Michael Nolan, Commander, Part III

The Montgomery Guards were placed in the 1st Louisiana Infantry Regiment and on their way to Virginia by May 15, 1861. That was early in the war effort. That suggests they were simply ready sooner than the other militias. The Montgomery Guards were one of the two oldest Irish militias in New Orleans. Doubtless, they were able to recruit new members faster than the other militias. Some two dozen other militias were also recruiting in the very busy Spring and Summer, 1861. Militias were springing forth like mushrooms after a Spring rain.

Michael Nolan was a close friend of Fr. Darius Hubert before the war.  According to the 1860 U.S. census, Michael owned $30,000 in real estate and $10,000 in personal property.

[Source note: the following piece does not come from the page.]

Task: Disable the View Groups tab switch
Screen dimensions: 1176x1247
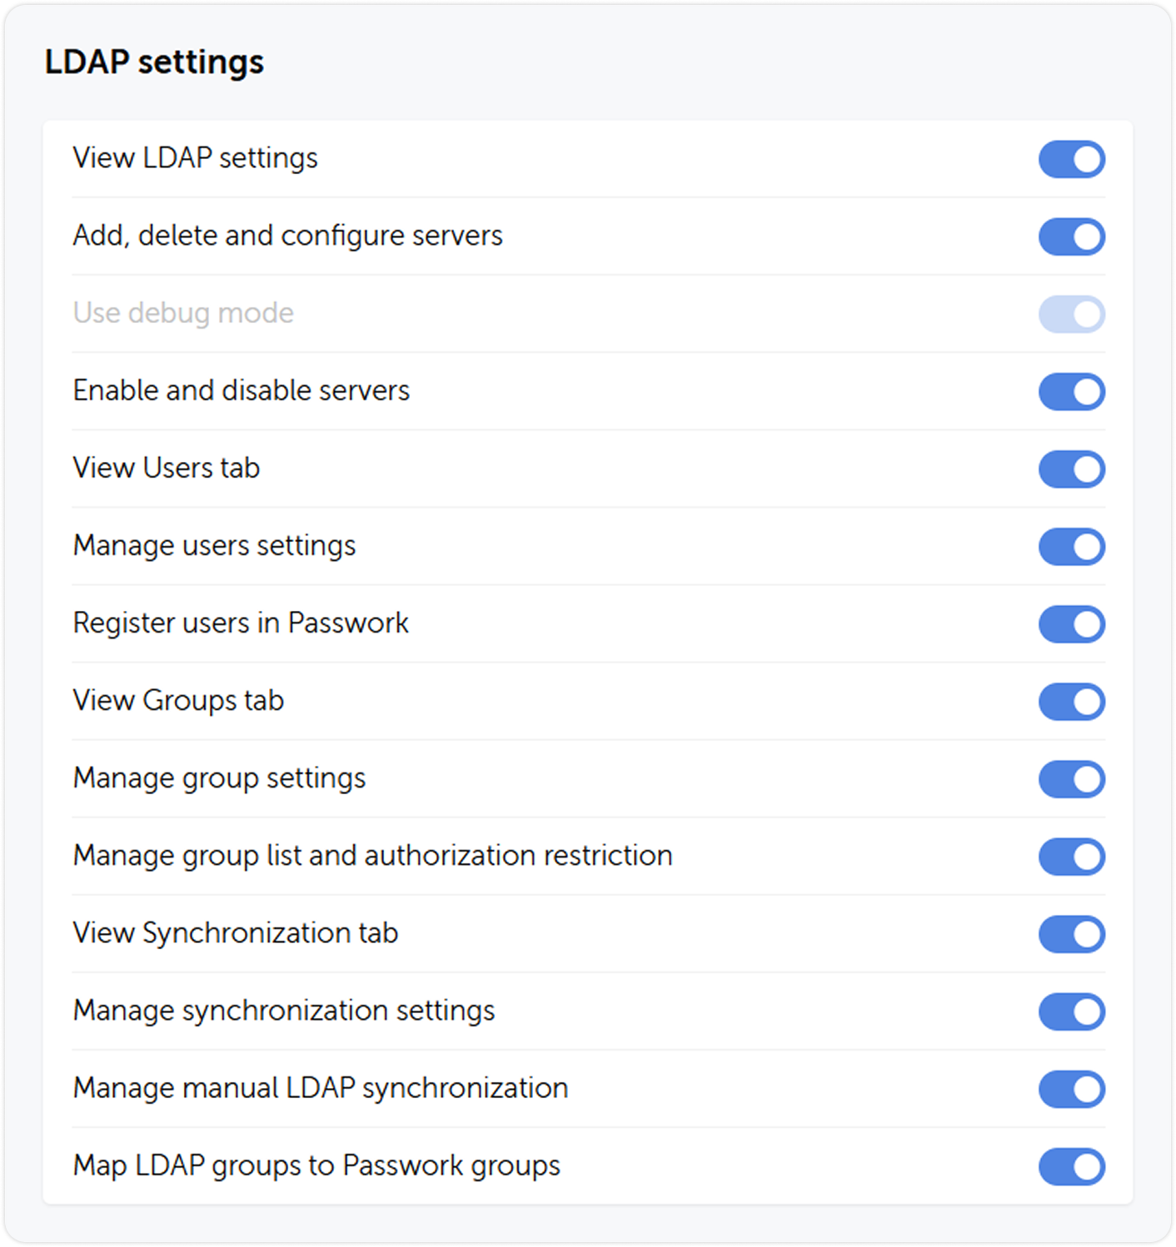Action: click(x=1072, y=701)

For an Irish immigrant, he was doing very well. His brother, Thomas, could claim $1,000 in real estate and $350 in personal property. That was also not a small sum for Irish immigrant in 1860. Michael owned the store at Common and Robertson. He had a partner, William A. Beecher.  But, Beecher claimed no real estate in the 1860 census, suggesting Nolan was the sole owner of the store. Michael Nolan was the first commander of the 1st Louisiana Infantry. The Regiment was sent to Virginia, where it became part of the Louisiana Brigade and the Army of Northern Virginia.

Battle of Manassas

Lt.-Col. Nolan achieved some fame at the Battle of Manassas for his quick thinking. At particularly bitter fighting at the Deep Cut, his men ran out of ammunition. Nolan quickly rallied his men to hurl stones and rocks at the Yankees, then literally just a stone’s throw away. The Mostly Irish Confederates did indeed hurl the works over a railroad embankment, holding their position until reinforcements arrived. Fr. Sheeran, another chaplain from New Orleans, would record in his diary that after the battle, many Union soldiers were found with broken skulls.

Lt.-Col. Nolan was badly wounded at the Battle of Sharpsburg (Antietam). He was evacuated to a Richmond hospital and from there, he was sent on recruiting duty to Mobile. Many refugees from New Orleans and Baton Rouge had evacuated to Mobile at the time. His wife, Ellen, joined him in Mobile. He rejoined the First Louisiana Infantry Regiment just before the Battle of Gettysburg in July, 1863. Bravely, he led his men in an attack on Culp’s Hill. Almost immediately, he was cut down by a 12 pound artillery shell. He was killed within 24 hours of his return to his unit. What was left of his body was buried in a nearby orchard in a shallow grave. Soon afterward, through the kindness of a local Catholic woman, Isabella “Belle” Gubernator, and aided by the estimable Regimental chaplain, Fr. Hubert, Lt.-Col. Nolan was re-buried in consecrated ground at the nearby Conewago Chapel of the Sacred Heart of Jesus. LTC Nolan received a rare honor for a Confederate, a marked, Catholic burial.

Fr. Hubert

It was said that the death of Lt.-Col. Nolan was a blow to the kindly priest, Fr. Hubert. They were long-time friends. Another chaplain remarked upon hearing of Nolan’s death, “it was a great loss for Fr. Hubert.”  Later, after Gen. Lee’s surrender, Fr. Hubert remained in Virginia long enough to coordinate with Federal authorities the future removal of Lt.-Col. Nolan’s body to New Orleans.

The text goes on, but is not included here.